YOUR TASK:
Recast all of the data below as a Markdown table with two columns, Row and Line. Put each non-blank line in its own row, numbered in order, and leave out blank lines.

Data on finding visible targets
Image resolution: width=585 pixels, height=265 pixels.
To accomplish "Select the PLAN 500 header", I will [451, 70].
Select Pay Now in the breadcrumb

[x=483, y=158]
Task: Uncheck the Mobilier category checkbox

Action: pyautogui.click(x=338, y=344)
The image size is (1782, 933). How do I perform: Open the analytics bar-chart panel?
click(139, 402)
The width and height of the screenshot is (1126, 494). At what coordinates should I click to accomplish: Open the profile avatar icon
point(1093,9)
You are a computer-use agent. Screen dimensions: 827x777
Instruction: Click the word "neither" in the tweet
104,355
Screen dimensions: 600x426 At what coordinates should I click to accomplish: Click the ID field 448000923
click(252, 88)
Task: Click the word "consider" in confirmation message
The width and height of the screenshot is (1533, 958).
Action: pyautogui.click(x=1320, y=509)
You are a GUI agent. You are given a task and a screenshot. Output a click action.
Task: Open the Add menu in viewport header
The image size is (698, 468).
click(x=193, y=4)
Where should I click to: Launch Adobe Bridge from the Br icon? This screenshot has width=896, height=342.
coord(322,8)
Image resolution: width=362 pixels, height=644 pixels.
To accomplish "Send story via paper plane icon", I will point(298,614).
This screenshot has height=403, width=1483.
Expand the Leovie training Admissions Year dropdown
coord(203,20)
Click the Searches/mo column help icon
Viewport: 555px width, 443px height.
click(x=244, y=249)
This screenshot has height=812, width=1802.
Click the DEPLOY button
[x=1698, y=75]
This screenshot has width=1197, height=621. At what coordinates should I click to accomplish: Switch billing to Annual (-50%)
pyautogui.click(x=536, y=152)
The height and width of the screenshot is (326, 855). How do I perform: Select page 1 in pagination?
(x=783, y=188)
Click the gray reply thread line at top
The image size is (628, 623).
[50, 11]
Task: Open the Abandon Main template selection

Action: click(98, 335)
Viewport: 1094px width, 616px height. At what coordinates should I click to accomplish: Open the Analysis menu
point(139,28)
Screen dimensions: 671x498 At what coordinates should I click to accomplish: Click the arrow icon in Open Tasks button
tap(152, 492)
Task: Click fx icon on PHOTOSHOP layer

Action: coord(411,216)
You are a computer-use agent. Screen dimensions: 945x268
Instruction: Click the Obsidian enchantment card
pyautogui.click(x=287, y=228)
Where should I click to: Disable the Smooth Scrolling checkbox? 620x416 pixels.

SOLUTION TO THIS EXERCISE:
| Row | Line |
|---|---|
| 1 | Image resolution: width=585 pixels, height=265 pixels. |
| 2 | To accomplish "Select the PLAN 500 header", I will [451, 70]. |
| 3 | Select Pay Now in the breadcrumb |
| 4 | [x=483, y=158] |
| 5 | Task: Uncheck the Mobilier category checkbox |
| 6 | Action: pyautogui.click(x=338, y=344) |
| 7 | The image size is (1782, 933). How do I perform: Open the analytics bar-chart panel? |
| 8 | click(139, 402) |
| 9 | The width and height of the screenshot is (1126, 494). At what coordinates should I click to accomplish: Open the profile avatar icon |
| 10 | point(1093,9) |
| 11 | You are a computer-use agent. Screen dimensions: 827x777 |
| 12 | Instruction: Click the word "neither" in the tweet |
| 13 | 104,355 |
| 14 | Screen dimensions: 600x426 At what coordinates should I click to accomplish: Click the ID field 448000923 |
| 15 | click(252, 88) |
| 16 | Task: Click the word "consider" in confirmation message |
| 17 | The width and height of the screenshot is (1533, 958). |
| 18 | Action: pyautogui.click(x=1320, y=509) |
| 19 | You are a GUI agent. You are given a task and a screenshot. Output a click action. |
| 20 | Task: Open the Add menu in viewport header |
| 21 | The image size is (698, 468). |
| 22 | click(x=193, y=4) |
| 23 | Where should I click to: Launch Adobe Bridge from the Br icon? This screenshot has width=896, height=342. |
| 24 | coord(322,8) |
| 25 | Image resolution: width=362 pixels, height=644 pixels. |
| 26 | To accomplish "Send story via paper plane icon", I will point(298,614). |
| 27 | This screenshot has height=403, width=1483. |
| 28 | Expand the Leovie training Admissions Year dropdown |
| 29 | coord(203,20) |
| 30 | Click the Searches/mo column help icon |
| 31 | Viewport: 555px width, 443px height. |
| 32 | click(x=244, y=249) |
| 33 | This screenshot has height=812, width=1802. |
| 34 | Click the DEPLOY button |
| 35 | [x=1698, y=75] |
| 36 | This screenshot has width=1197, height=621. At what coordinates should I click to accomplish: Switch billing to Annual (-50%) |
| 37 | pyautogui.click(x=536, y=152) |
| 38 | The height and width of the screenshot is (326, 855). How do I perform: Select page 1 in pagination? |
| 39 | (x=783, y=188) |
| 40 | Click the gray reply thread line at top |
| 41 | The image size is (628, 623). |
| 42 | [50, 11] |
| 43 | Task: Open the Abandon Main template selection |
| 44 | Action: click(98, 335) |
| 45 | Viewport: 1094px width, 616px height. At what coordinates should I click to accomplish: Open the Analysis menu |
| 46 | point(139,28) |
| 47 | Screen dimensions: 671x498 At what coordinates should I click to accomplish: Click the arrow icon in Open Tasks button |
| 48 | tap(152, 492) |
| 49 | Task: Click fx icon on PHOTOSHOP layer |
| 50 | Action: coord(411,216) |
| 51 | You are a computer-use agent. Screen dimensions: 945x268 |
| 52 | Instruction: Click the Obsidian enchantment card |
| 53 | pyautogui.click(x=287, y=228) |
| 54 | Where should I click to: Disable the Smooth Scrolling checkbox? 620x416 pixels. |